The first known visit by Spaniards to what is now Salvadoran territory was made by the admiral Andrés Niño, who led an expedition to Central America. He disembarked in the Gulf of Fonseca on 31 May 1522, at Meanguera island, naming it Petronila, and then traversed to Jiquilisco Bay on the mouth of Lempa River. The first indigenous people to have contact with the Spanish were the Lenca of eastern El Salvador.

In 1524, Spanish explorer and conquistador Pedro de Alvarado launched a campaign against the Pipil people, the native inhabitants of Cuzcatlán (present day El Salvador).  By 1528, Spanish troops defeated the Pipil warriors and established a permanent presence in present-day San Salvador.

After the conquest, the territory of El Salvador officially became part of the Spanish Empire and governed from the Viceroyalty of New Spain in Mexico City but administered by the regional capital in Guatemala City. Under the Spanish Empire, the territory of El Salvador became an agricultural heartland of the captaincy general of Guatemala. Most of the land produced cocoa, coffee and indigo.

Independence

In November 1811, independence movement leaders José Matías Delgado, a Catholic priest, and his nephew, Manuel José Arce issued a call for independence from Spain. Due to the movement, several uprisings took place throughout the territory, which were quickly suppressed by the Spanish authorities.  In 1821, the call for independence was endorsed by officials in Guatemala, however, El Salvador was opposed to its territory being incorporated into the Mexican Empire under Emperor Agustín de Iturbide. Because of this issue, El Salvador was seeking to be annexed by the United States when in 1823, the Mexican Empire collapsed and El Salvador joined Guatemala, Honduras, Costa Rica and Nicaragua in the joint United Provinces of Central America. The union was dissolved in 1839.

Post independence
On 24 June 1865, El Salvador and Spain established diplomatic relations and signed a Treaty of Peace and Friendship.  Since the establishment of diplomatic relations, bilateral relations between both nations have been limited. In 1936, El Salvador, under General Maximiliano Hernández Martínez,  recognized the government of General Francisco Franco. In 1977, Spanish King Juan Carlos I paid an official visit to El Salvador.

During the Salvadoran Civil War from 1979 – 1992, Spain paid an active role in trying to find a peaceful resolution to the conflict between the government and the Farabundo Martí National Liberation Front (FMLN). In November 1989, five Spanish priests were assassinated at the Central American University by Salvadoran soldiers. In 1992, representatives of the Salvadoran government and the FMLN signed the Chapultepec Peace Accords in Mexico City and was presided by representatives of the Spanish government.
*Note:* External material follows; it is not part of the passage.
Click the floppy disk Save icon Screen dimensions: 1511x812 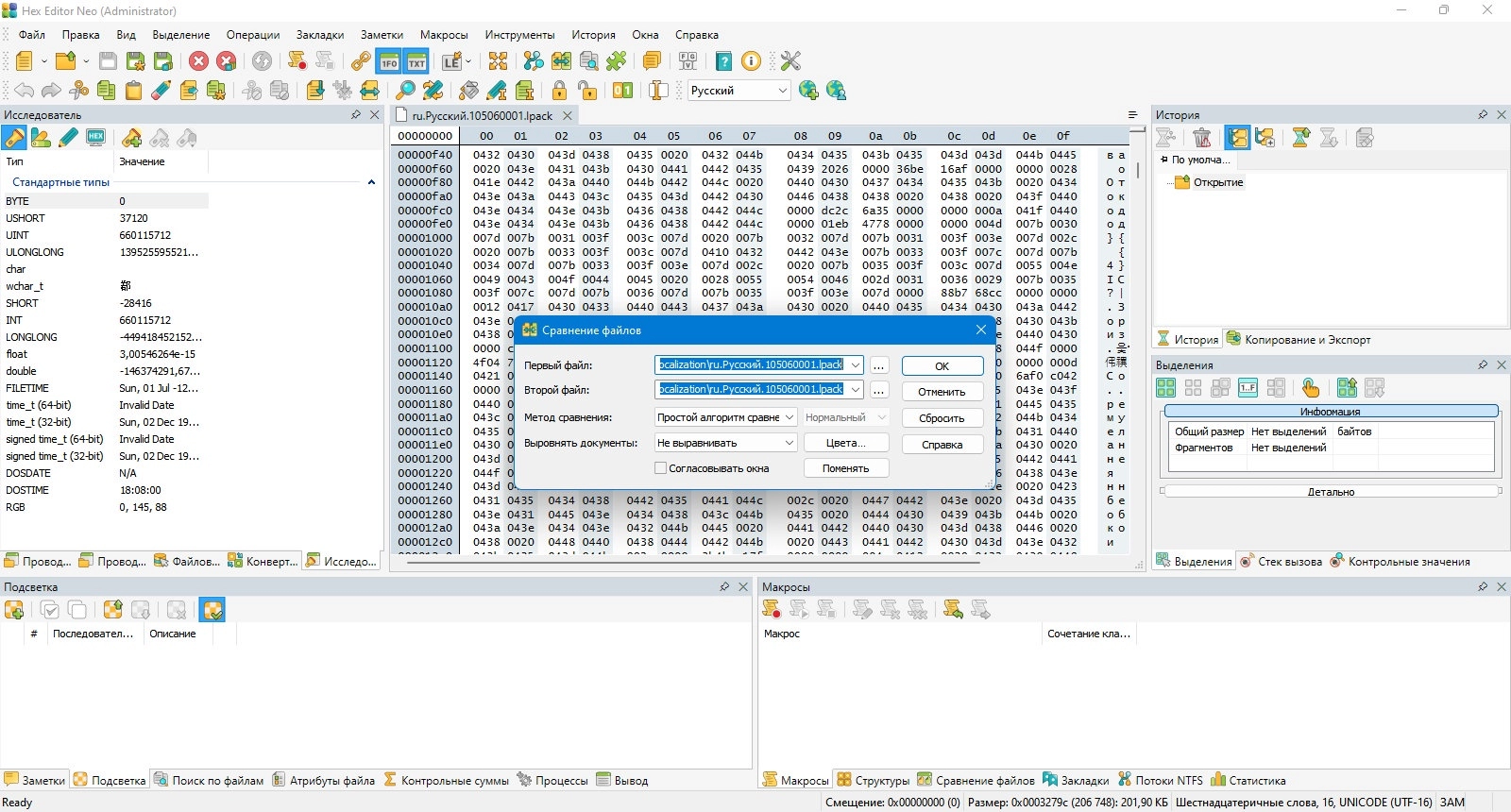[x=108, y=62]
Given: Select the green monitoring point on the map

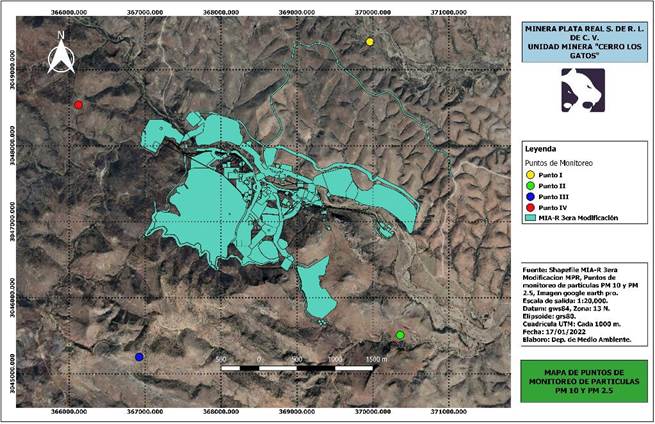Looking at the screenshot, I should (400, 335).
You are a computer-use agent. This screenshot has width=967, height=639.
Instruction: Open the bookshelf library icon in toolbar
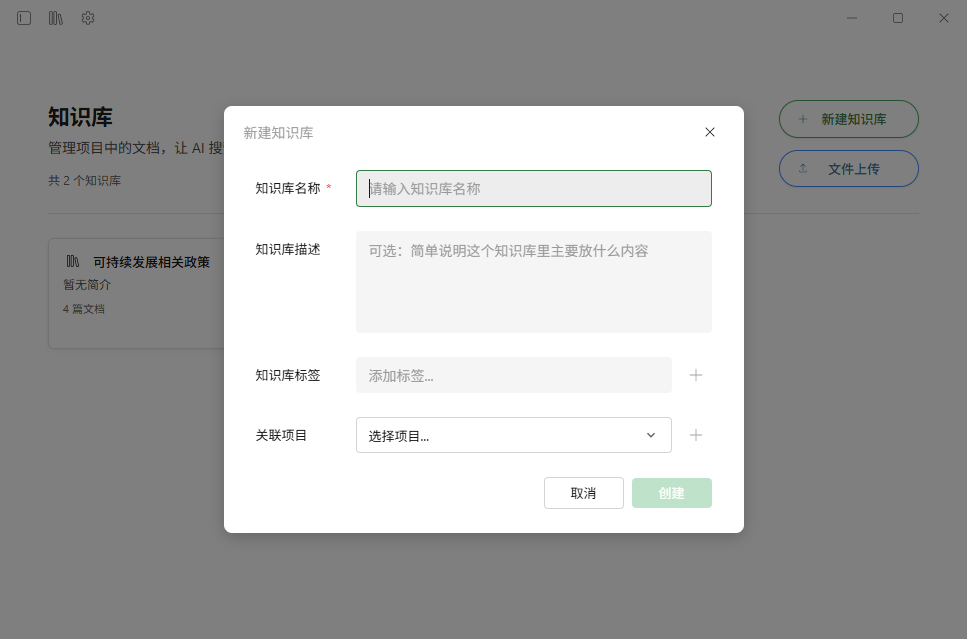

In 2007, Spanish King Juan Carlos I paid a second visit to El Salvador. The King returned again in 2008, accompanied by Spanish Prime Minister José Luis Rodríguez Zapatero to attend the Ibero-American Summit being held in San Salvador. In 2010, Spanish airline Iberia launched direct flights from Madrid to San Salvador.

Bilateral agreements
Over the years, both El Salvador and Spain have signed numerous bilateral agreements and treaties such as: Treaty on consular protection (1953); Agreement on visa waiver for nationals of both nations (1959); Scientific and technical cooperation agreement (1988); Agreement on the promotion and protection of investments (1996); Extradition treaty (1997); Air transportation agreement (1997); and an Agreement on the avoidance of double taxation (2008).

Transport
There are direct flights between both nations with Iberia.

Trade
In 2018, trade between El Salvador and Spain totaled US$306 million. El Salvador's main exports to Spain include: coffee and tuna. Spain's main exports to El Salvador include: machinery, chemicals, plastics, drugs, electrical appliances and iron and steel foundry; food, cars and cosmetics. Spain is El Salvador's eleventh biggest trading partner globally and sixth biggest foreign investor. Spanish multinational companies such as Mapfre, Telefónica and Zara operate in El Salvador.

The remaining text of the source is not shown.